Tuning the Host–Guest Interactions in a Phosphine Coordination Polymer through Different Types of post-Synthetic Modification

The porous Phosphine Coordination Material, PCM-10 contains abundant free P­(III) donor sites that can be subjected to a variety of post-synthetic modifications. The diverse P­(III)/P­(V) organic reactivity and coordination chemistry available to aryl phosphines have been exploited to decorate the pores of PCM-10, allowing for an extensive structure–function study. Polar PO moieties, charged P+–CH3 phosphonium species with exchangeable coanions (I, F, BF4, and PF6) and P–AuCl groups have been successfully post-synthetically incorporated. These modifications directly affect the strength of the resulting host–guest interactions, as demonstrated by comparative sorption studies of CO2, H2, and other gases in the solid-state.
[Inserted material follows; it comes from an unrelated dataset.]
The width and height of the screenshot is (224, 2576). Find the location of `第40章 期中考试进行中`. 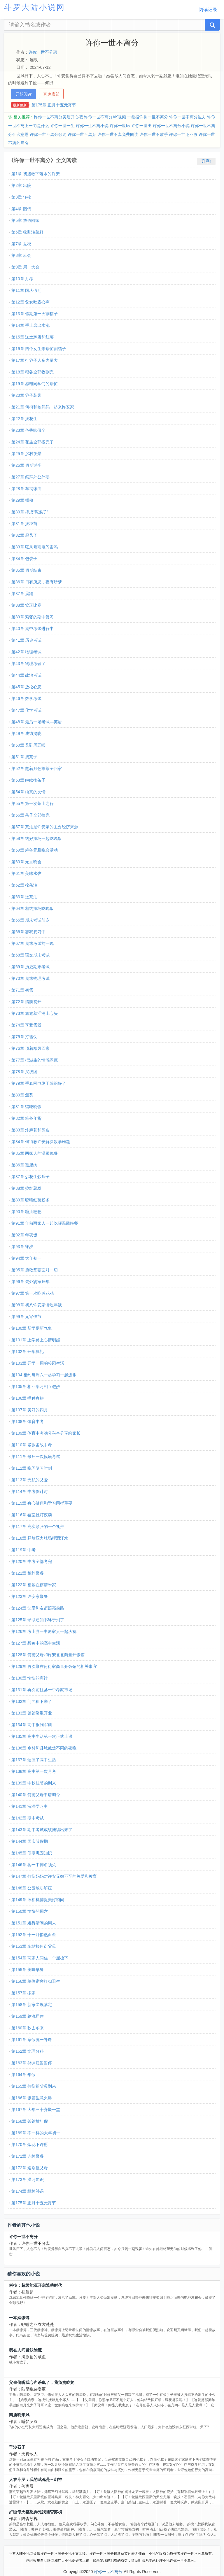

第40章 期中考试进行中 is located at coordinates (32, 628).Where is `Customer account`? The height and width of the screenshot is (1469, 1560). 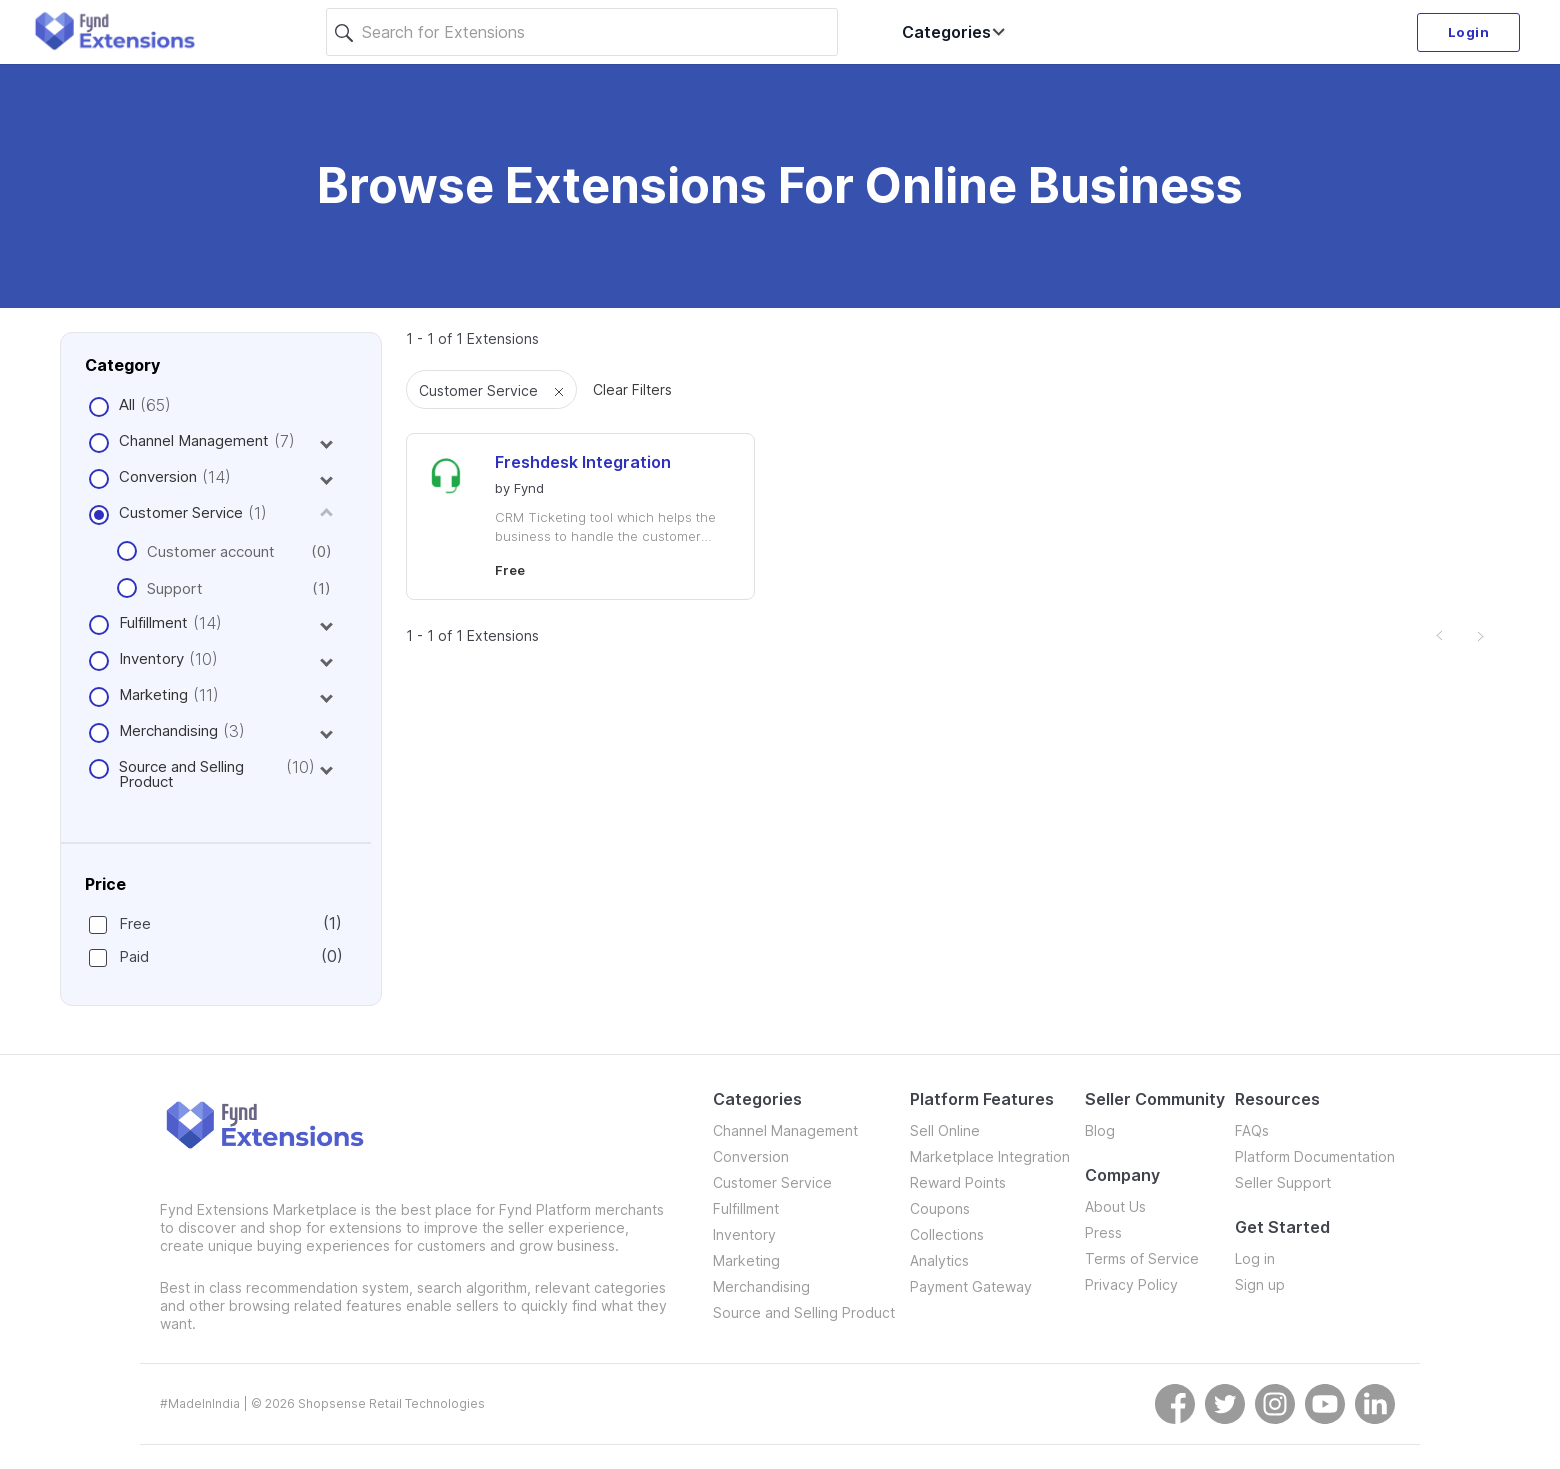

Broad tunability of the enthalpy of CO2 adsorption is observed: incorporation of BF4 ions inside the pores of PCM-10 results in 24% enhancement of the isosteric adsorption enthalpy of CO2 compared to the parent material, while F anions induce a 36% reduction. Meanwhile, AuCl-decorated PCM-10 shows a high H2 sorption capacity of 4.72 wt % at 77 K and 1.0 bar, versus only 0.63 wt % in the unmodified material.